Editorial
La explosión del ducto de Pemex en Tlahuelilpan, Hidalgo, se suma a una deshonrosa lista de tragedias que han arrebatado la vida de miles de mexicanos, provocada casi siempre por esa mezcla de miseria, corrupción o vicios culturales y sociales que arrastramos.
Desde la explosión de una planta de Pemex, en San Juanico, en 1984, a las explosiones de Guadalajara, en 1992, cuando explotaron las alcantarillas rebosadas por combustible.
De ahí pasamos a las matanzas, desde Tlatelolco a Aguas Blancas y de Acteal a Ayotzinapa, y de cientos de masacres en pequeños y lejanos poblados, cuya distancia y escasa presencia en los medios nacionales las condena al silencio.

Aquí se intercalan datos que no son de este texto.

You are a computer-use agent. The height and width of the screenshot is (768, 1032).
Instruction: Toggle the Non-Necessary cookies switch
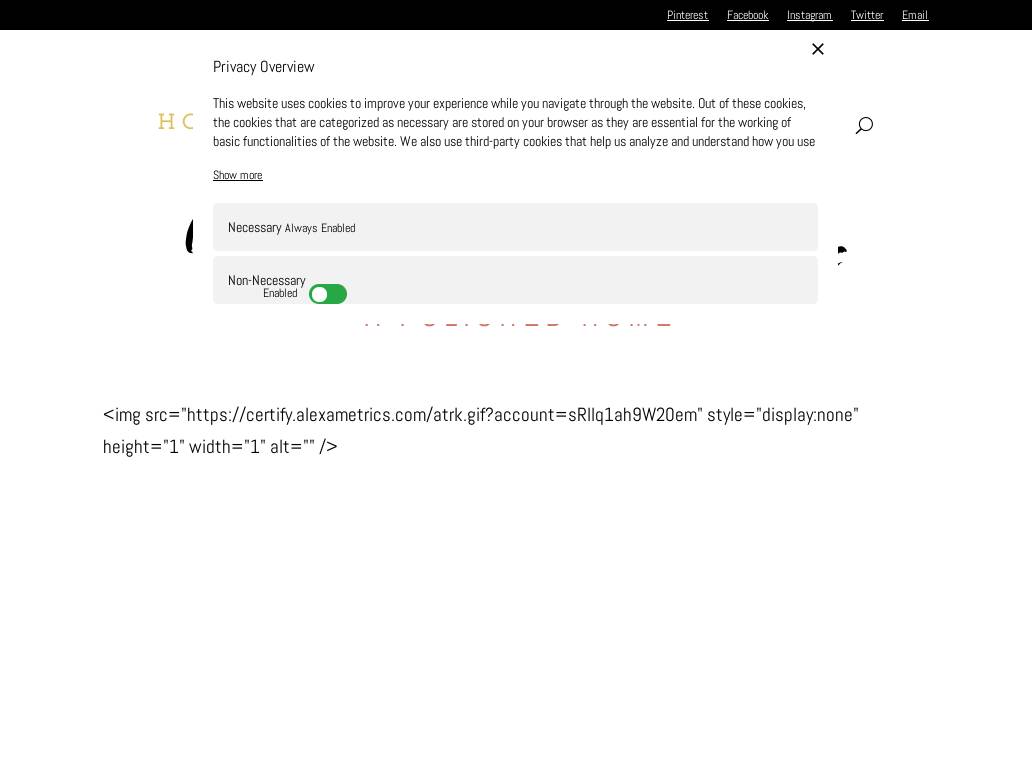(328, 294)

Las tragedias son caras y se pagan con vidas, generalmente de ciudadanos pobres, de ciudadanos habitando hogares ubicados en zonas de riesgo, en poblados miserables, incomunicados, gobernados por caciques locales o bandas criminales.
Además del costo de vidas, las tragedias cuestan recursos, toneladas de recursos, cuando no son miles de litros de combustible, son colonias completas arrasadas por el fuego, el agua, una avalancha.
Al final, no hay responsables, o si llega a haber, generalmente libran cualquier castigo, después de todo nuestro sistema de justicia está hecho para permitirle todo a nuestros funcionarios o a sus amigos.
El Presidente Andrés Manuel López Obrador acaba de anunciar la compra de decenas de modernas pipas a Estados Unidos para paliar su estrategia y amortiguar la dependencia de los ductos que transportan los combustibles, y que se han convertido en el objetivo de los “huachicoleros”.
Y en eso también terminan nuestras tragedias, pagándole millones de dólares a los estadounidenses a cambio de equipo que nos permita intentar transportar la gasolina, que también les compramos.